##### Data rows
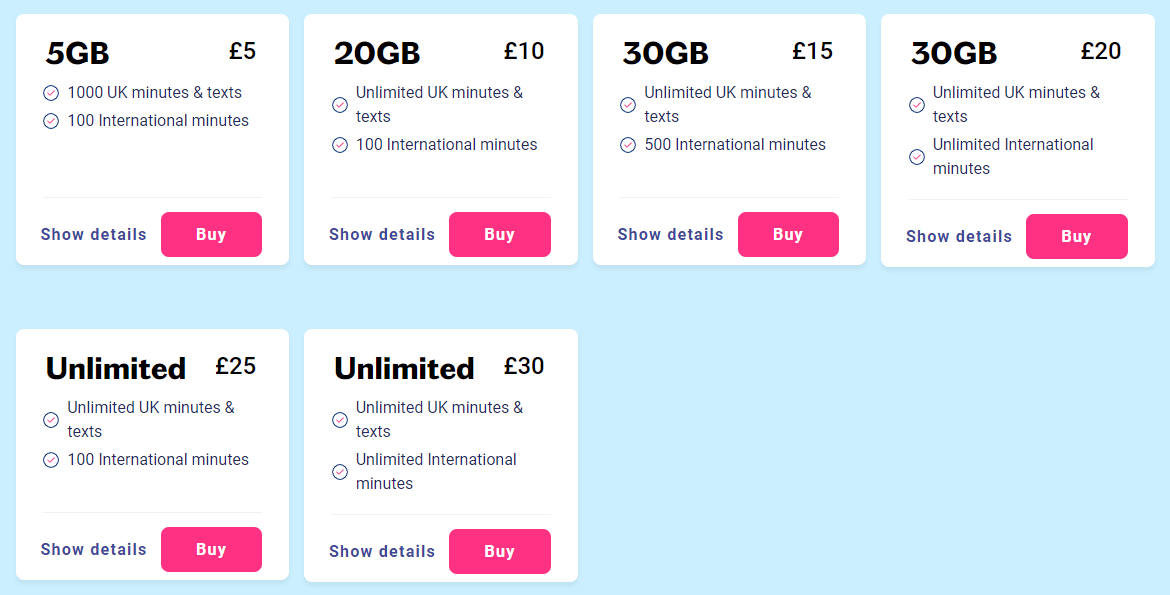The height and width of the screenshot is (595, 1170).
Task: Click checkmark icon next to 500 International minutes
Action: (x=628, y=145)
##########
##### Data rows
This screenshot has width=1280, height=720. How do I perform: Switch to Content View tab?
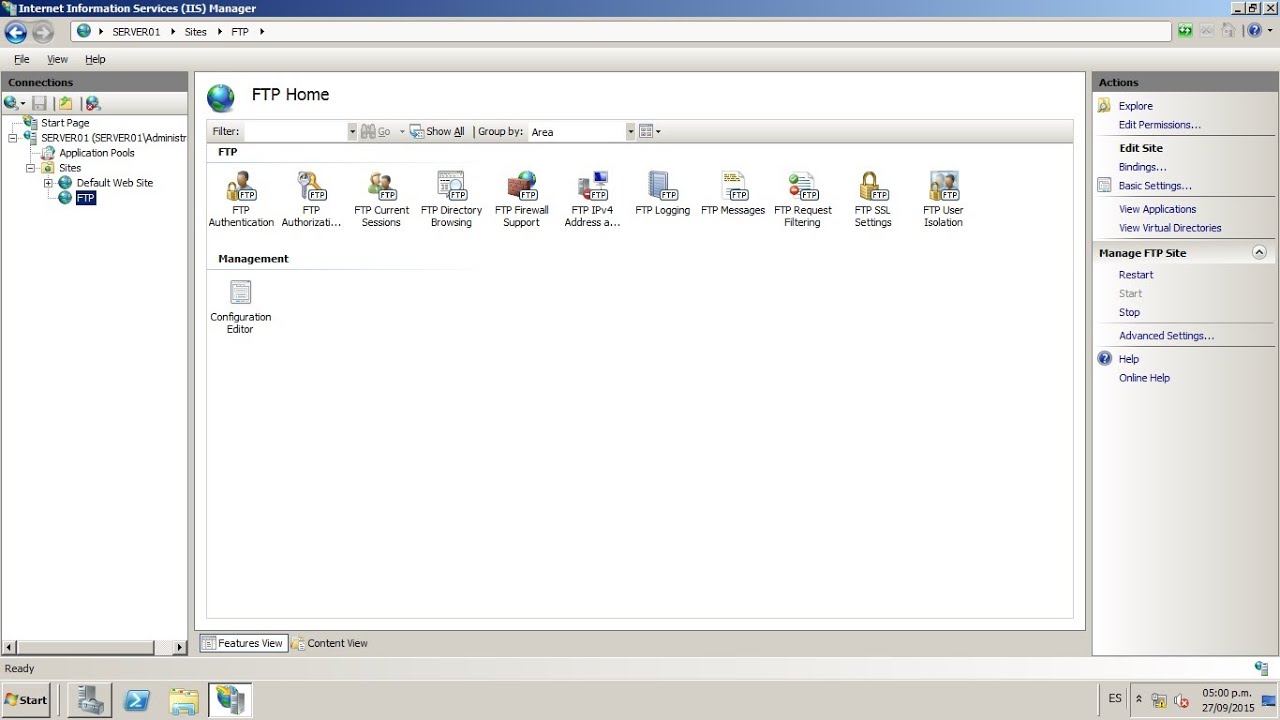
##########
##### Data rows
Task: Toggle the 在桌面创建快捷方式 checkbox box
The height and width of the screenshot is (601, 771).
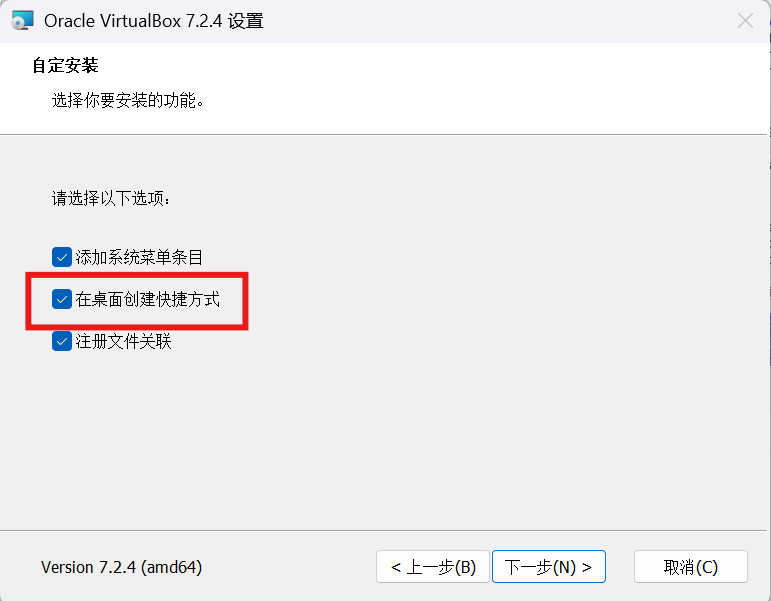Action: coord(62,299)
##########
> Task requirements:
Copy out everything in the records above, from the line that contains "The height and width of the screenshot is (595, 1170)." down to the line that contains "Action: (x=628, y=145)", with both of those lines included. Leave the pictures out of your copy.

> Solution to the problem:
The height and width of the screenshot is (595, 1170).
Task: Click checkmark icon next to 500 International minutes
Action: (x=628, y=145)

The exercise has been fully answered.